— ВОПРОСЫ И ЗАДАНИЯ —
**1)** Ответьте на вопросы по тексту о писателе:
(a) Откуда писатель взывал к читателю?
(b) Какое произведение Достоевского он попросил ему почитать?
(c) Как он называл свою жену?
**2)** Продолжите текст о писателе, начав сразу после его последнего предложения.
___ ТЕКСТ ДЛЯ ЧТЕНИЯ
Переворот этот был необыкновенный, потому что всем известно, как он из Сергиева Посада взывал к читателю: «Помоги, читатель, своему писателю». Сметанки любил покушать, это всем известно…
И вдруг он говорит Наде: «Господи, Надя, мы нищие, нищие, с нами только Бог, и как хорошо, что мы нищие». Потом говорит: «Что-то со мной творится неладное, что-то мне все удвояется, учетверяется. Я вокруг вижу кресты, позови отца Павла, пускай объяснит. Почитай мне „Двойника“ Достоевского, как объяснить это, я не понимаю». И Надя – 18-летняя девочка – но она так необыкновенно проникновенно пишет об этом, передает слова буквально. И он стал произносить 13 января – она замечает даже это – «Христос Воскресе». «Мамочка, – он жену так называл, – мамочка, обнимемся, и пойдем, будем жить простой православной жизнью».
______
___ ИСХОДНЫЕ ДАННЫЕ
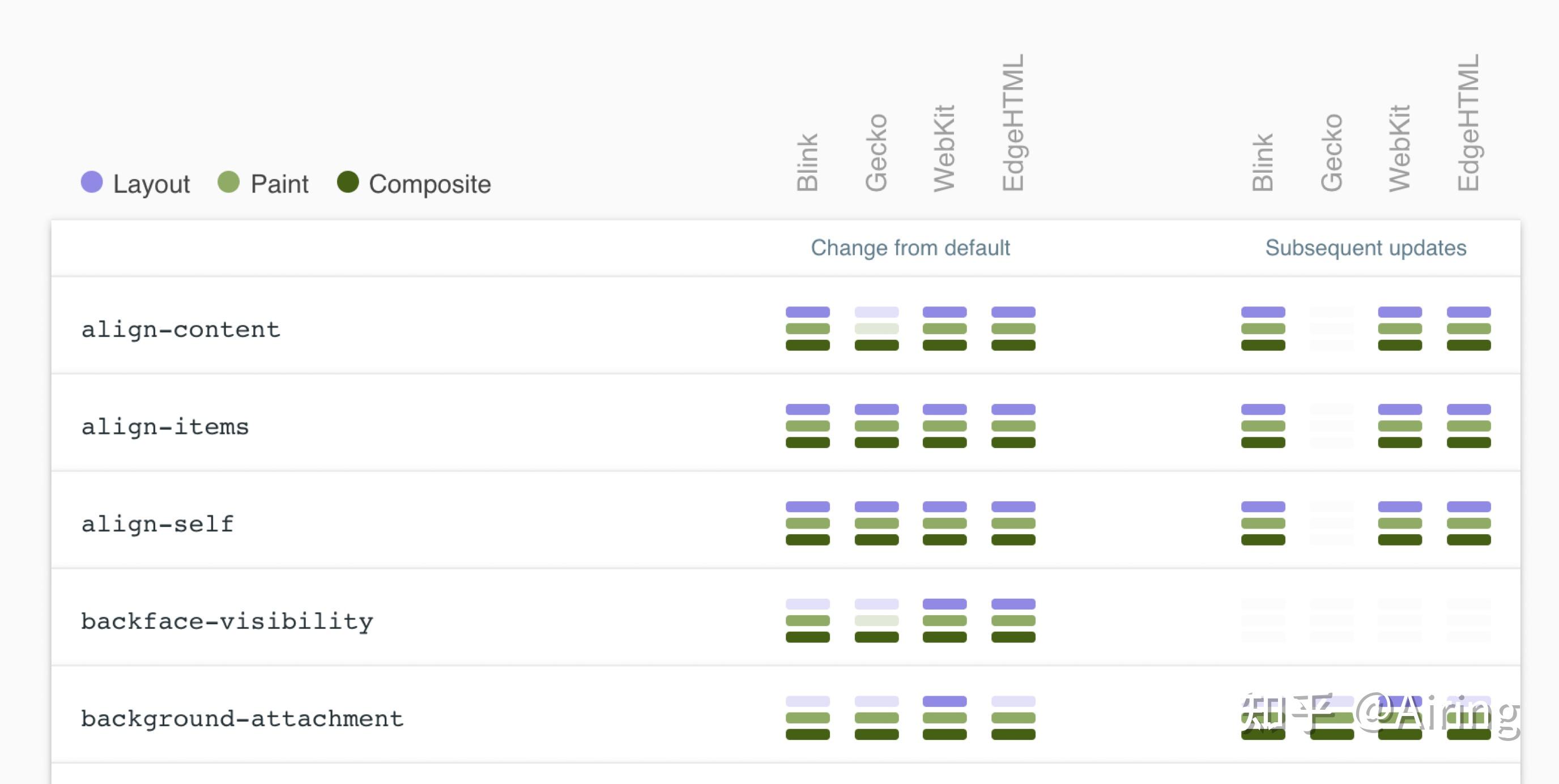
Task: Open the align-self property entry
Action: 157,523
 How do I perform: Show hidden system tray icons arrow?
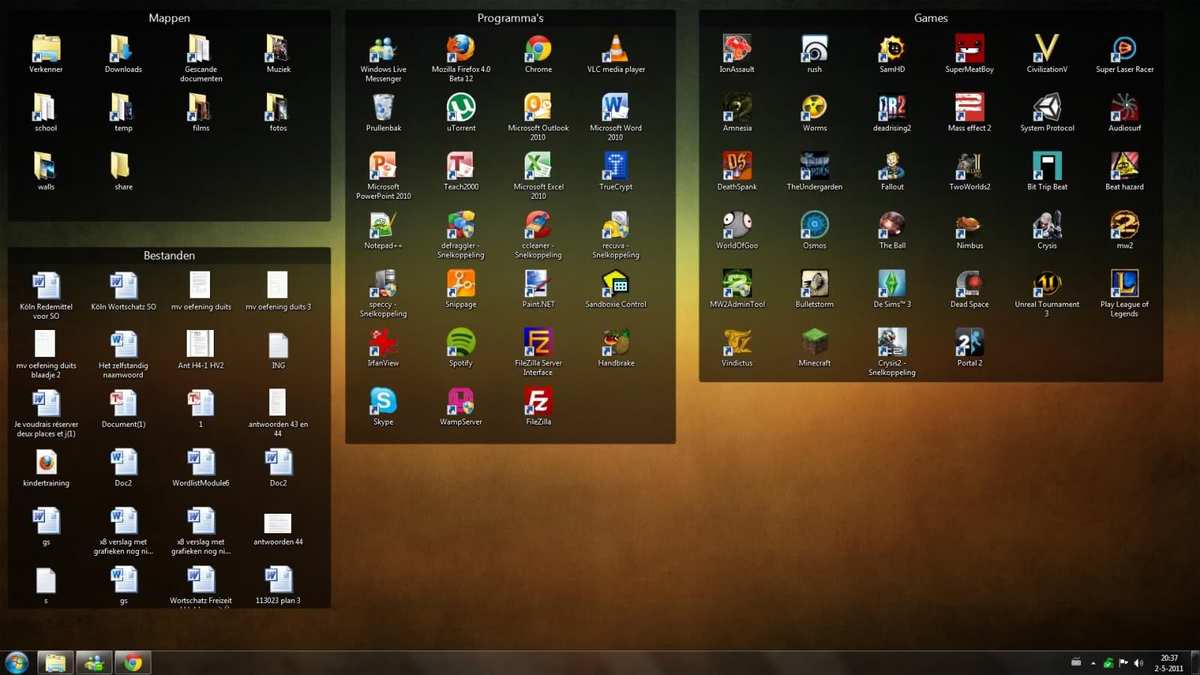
______
___ ИСХОДНЫЕ ДАННЫЕ
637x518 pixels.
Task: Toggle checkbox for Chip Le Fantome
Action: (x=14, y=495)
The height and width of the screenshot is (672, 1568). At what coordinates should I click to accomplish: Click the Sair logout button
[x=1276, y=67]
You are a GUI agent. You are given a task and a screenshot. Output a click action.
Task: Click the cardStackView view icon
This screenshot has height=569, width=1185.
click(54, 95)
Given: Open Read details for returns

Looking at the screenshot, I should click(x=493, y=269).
______
___ ИСХОДНЫЕ ДАННЫЕ
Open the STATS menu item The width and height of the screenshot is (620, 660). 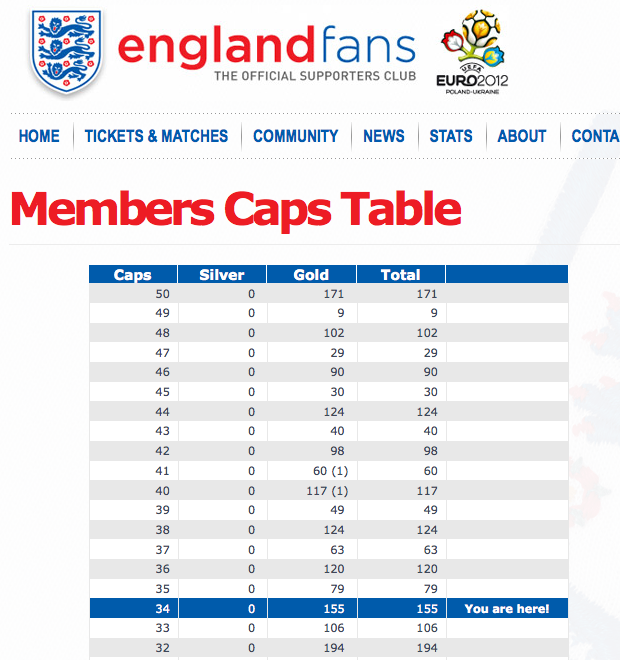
______
— ОТВЕТЫ К ЗАДАНИЯМ —
**1)**
(a) Из Сергиева Посада.
(b) «Двойника».
(c) «Мамочка».

**2)**
Он стал писать письма, прощальные письма всем своим знакомым – Мережковскому, литераторам, друзьям, и у всех просил прощения. К нему многие приходили – отец Павел, Дурылин Сергей Николаевич, Алсуфьева, Алсуфьев, и у всех он просил прощения, притом плакал и просил прощения. И говорил Дурылину, в частности, о каком-то грехе своем. То есть, что-то у него творилось. Что творилось? Очень сложно сказать, других источников, кроме Надиного дневника, нет и, скорее всего, они и не обнаружатся. А там есть прямые записи, когда она вечером записывала сказанное им днем, и есть воспоминательные.
А.Г. Вопрос, на который я думаю, вы сможете ответить: были ли у Василия Васильевича попытки взяться за беллетристику в чистом виде?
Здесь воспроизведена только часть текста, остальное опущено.